Highlights from Each Speaker:
Raju Vagesna (Zoho):
- Argues that AI should not be priced separately, advocating for a $0 price point for AI features within Zoho products.
- Points out that AI is resource-intensive, making vendors eager for revenue ("wallet hungry"), especially when relying on public cloud infrastructure.
- Emphasizes that by owning their own data centers and infrastructure, Zoho can avoid external costs and pass on value directly to customers, keeping AI features essentially free[1].
Burley Kawasaki (Creatio):
- Notes that in the previous year, many organizations piloted AI but struggled to move beyond pilot stages or realize value, partly due to the need for human prompting and unclear outcomes.
- Creatio decided not to charge separately for AI, responding to customer fears of unpredictable billing, similar to early cloud adoption anxieties.
- Criticizes the confusing and varied pricing models across vendors and stresses that Creatio’s approach is to eliminate this friction for customers by making AI available at no extra cost.
Alan Trefler (Pegasystems):
- Explains Pegasystems shifted away from user-based pricing five years ago, instead charging based on the number of work items processed.

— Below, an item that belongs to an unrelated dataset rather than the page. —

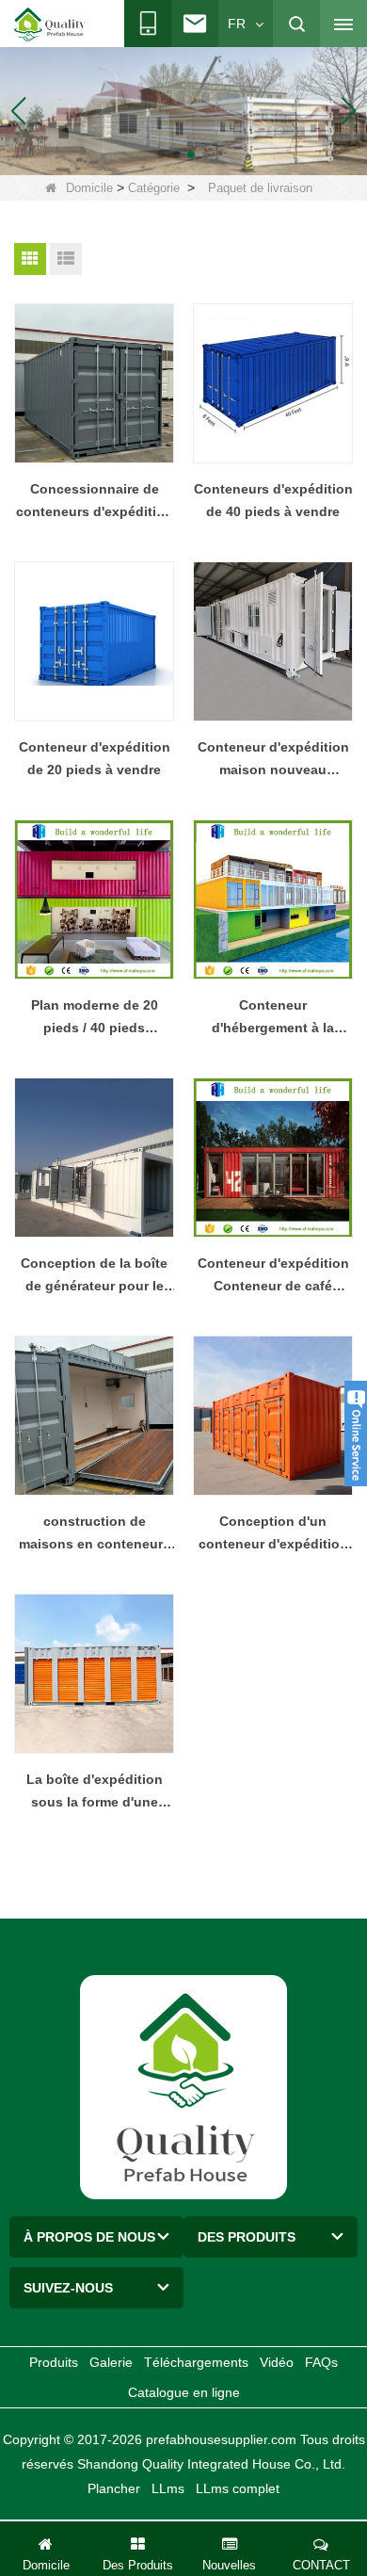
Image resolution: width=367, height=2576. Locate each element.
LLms (168, 2488)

- This change was prompted by AI-driven efficiency, which reduced the number of users needed.
- Describes how Pegasystems leverages large language models (LLMs) for system design, which is resource-intensive, but the resulting workflows are much more efficient in production, offering cost and efficiency benefits to customers.
Conclusion
Major vendors are moving toward integrating AI features at no additional cost, driven by infrastructure strategies, customer concerns about unpredictable pricing, and the efficiency gains from AI-driven automation. Ownership of infrastructure and innovative pricing models are central to delivering value and managing the costs associated with AI deployment.